I believe in acting like a Lady.
My generation of women, daughters of the baby boomers, is one of the first to truly feast on the fruits of the feminist movement, sheltered by the sacrifices and perseverance of our mothers and grandmothers from the front lines of gender discrimination. Juggling family responsibilities and careers is still a bit of a conundrum, but largely, we live in a world shaped by our own choices. Acting like a lady sounds incredibly outdated, irresponsible, even, for a dedicated feminist.
When I graduated from college, my Grandma Bobbie’s gift to me was the classic ornament for the newly minted debutante, a beautiful strand of milky white pearls with matching earrings. I was thrilled – thought they were beautiful, but after The Feminine Mysique and four years of free-wheeling bohemian life in Montreal, I wasn’t quite sure if they fit my personal tastes and styles. They were traditional, conservative, demure: everything I didn’t want to be. I wore them to a wedding and put them away.

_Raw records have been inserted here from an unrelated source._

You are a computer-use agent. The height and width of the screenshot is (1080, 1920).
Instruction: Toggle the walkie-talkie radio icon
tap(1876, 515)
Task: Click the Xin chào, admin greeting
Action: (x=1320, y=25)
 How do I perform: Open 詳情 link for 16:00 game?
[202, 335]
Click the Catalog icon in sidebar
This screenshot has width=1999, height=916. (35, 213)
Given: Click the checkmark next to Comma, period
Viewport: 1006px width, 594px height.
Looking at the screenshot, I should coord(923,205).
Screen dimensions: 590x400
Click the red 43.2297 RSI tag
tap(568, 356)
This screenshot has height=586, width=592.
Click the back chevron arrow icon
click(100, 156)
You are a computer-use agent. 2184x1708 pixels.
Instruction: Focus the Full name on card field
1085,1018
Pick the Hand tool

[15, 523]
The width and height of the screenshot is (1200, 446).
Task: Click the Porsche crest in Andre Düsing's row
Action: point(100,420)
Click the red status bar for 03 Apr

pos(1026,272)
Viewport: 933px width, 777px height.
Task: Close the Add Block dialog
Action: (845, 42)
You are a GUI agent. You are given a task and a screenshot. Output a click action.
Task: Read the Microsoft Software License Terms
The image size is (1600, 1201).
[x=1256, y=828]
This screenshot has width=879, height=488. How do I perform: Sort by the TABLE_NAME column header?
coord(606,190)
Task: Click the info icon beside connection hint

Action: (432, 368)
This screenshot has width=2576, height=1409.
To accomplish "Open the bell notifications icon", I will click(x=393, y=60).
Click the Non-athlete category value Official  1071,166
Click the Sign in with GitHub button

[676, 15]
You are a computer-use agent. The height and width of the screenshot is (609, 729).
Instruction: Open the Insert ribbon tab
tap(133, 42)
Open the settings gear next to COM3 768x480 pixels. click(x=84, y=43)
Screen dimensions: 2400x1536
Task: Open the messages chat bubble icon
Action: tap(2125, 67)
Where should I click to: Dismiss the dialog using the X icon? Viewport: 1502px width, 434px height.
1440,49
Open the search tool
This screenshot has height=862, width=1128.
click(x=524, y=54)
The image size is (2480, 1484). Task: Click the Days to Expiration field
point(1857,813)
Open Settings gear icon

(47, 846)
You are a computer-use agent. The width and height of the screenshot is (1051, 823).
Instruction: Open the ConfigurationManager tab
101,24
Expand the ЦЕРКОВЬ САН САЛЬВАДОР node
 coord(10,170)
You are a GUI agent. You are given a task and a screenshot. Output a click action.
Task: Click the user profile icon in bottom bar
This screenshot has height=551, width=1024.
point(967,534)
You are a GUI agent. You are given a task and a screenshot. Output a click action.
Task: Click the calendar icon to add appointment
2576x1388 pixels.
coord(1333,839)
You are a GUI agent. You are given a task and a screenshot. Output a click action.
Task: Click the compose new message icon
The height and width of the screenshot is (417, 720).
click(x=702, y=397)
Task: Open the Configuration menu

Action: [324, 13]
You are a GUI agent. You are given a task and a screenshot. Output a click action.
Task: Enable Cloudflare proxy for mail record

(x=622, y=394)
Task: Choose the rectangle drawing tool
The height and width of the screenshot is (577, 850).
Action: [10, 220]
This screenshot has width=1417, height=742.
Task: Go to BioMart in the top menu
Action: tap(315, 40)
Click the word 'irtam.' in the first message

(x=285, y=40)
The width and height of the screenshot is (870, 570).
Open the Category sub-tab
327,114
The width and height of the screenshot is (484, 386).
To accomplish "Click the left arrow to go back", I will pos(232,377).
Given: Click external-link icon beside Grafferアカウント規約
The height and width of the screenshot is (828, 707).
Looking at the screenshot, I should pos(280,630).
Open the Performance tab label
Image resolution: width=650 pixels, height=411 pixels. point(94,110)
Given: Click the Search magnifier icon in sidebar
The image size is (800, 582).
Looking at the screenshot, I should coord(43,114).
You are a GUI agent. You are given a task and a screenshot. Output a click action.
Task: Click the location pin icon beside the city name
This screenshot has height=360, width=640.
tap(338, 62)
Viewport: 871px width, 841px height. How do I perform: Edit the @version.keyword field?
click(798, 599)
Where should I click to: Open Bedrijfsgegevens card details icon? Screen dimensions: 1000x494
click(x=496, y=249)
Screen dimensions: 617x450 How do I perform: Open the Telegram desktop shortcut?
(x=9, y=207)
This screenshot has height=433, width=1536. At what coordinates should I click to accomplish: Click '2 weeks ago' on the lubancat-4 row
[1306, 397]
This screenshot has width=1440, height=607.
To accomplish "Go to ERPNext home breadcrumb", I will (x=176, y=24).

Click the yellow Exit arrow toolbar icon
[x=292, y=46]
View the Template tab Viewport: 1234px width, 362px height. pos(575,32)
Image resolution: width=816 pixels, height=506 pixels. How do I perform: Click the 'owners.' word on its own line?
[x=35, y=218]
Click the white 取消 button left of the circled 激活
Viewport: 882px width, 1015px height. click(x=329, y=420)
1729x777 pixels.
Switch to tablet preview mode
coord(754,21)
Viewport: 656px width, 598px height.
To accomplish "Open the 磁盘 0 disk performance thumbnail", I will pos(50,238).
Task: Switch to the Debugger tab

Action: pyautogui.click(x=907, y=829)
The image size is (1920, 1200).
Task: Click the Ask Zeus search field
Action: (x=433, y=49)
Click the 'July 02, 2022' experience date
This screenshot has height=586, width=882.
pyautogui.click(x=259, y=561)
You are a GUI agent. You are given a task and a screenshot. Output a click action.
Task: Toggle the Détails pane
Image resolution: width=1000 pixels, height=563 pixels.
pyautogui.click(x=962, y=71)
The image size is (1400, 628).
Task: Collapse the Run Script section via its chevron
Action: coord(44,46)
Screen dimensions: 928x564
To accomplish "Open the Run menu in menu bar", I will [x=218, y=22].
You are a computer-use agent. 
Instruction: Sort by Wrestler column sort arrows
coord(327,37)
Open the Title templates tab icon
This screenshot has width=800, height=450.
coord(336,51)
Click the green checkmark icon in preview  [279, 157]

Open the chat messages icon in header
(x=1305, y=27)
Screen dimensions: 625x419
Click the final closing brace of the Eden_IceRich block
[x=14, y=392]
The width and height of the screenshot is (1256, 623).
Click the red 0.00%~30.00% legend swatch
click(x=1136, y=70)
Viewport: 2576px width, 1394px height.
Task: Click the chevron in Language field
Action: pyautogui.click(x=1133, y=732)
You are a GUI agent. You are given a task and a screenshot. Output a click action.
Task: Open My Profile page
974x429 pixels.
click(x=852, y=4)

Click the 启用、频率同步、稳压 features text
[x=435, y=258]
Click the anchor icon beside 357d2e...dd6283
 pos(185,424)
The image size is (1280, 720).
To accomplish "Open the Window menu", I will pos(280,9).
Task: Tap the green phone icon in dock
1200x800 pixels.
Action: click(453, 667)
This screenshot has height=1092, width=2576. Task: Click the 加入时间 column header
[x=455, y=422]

My grandmother always told me, “Act like a lady, and you’ll be treated like a lady.” She grew up on a cattle ranch in Montana during the depression, left home after high school, and struck out on her own to find work in Seattle. When World War II broke out, she joined up as one of the first women in the United States Marine Corps. She met my grandfather at a Marine dance, and when the war was over, she didn’t leave their romance up to such unpredictable things as destiny. When his boat sailed in from the Pacific, she was there to meet him when he stepped off the ship, and when they got married, they were both in dress uniform. My grandfather resumed his college education at Syracuse University, and my grandmother begged the university to admit her too, despite deficiencies in her high school record. She completed her Bachelor of Science in Home Economics on the GI Bill and worked as a decorator for several years before she gave birth to my father. My grandfather climbed the business ladder steadily, eventually becoming president of his company, and my grandmother was there at his side, excelling in that unpaid but more than professional occupation: corporate wife. She would not call herself a feminist. She believes that the professional mother who drops off her children with the nanny across the street is seriously neglecting her duty as a mother. One of her favorite epigrams is, “Behind every good man is a good woman.”
As I wade through my twenties, trying to carve out my own identity as a woman, I find that my grandmother’s best attributes transcend our social and historical differences. She was independent, but assumed great responsibility towards her relationships with others. She was self-reliant, creative, and resourceful, never leaving a penny unaccounted for in her checkbook. She was adventurous and sassy, but always kept her standards high, for herself and everyone around her.
My pearls come out of the box more often now, accompanying a quirky pair of earrings I bought from a street vendor in Soho or a brightly colored scarf around my head. To me, being a lady means being unafraid to integrate feminism and a demand for equality with the modesty, compassion, responsibility, class, and courage that shaped generations of women that came before. My choices are my own, but this I believe: that the independence and high standards of the ladies I most admire will continue to guide my actions in the adventure of becoming a modern woman.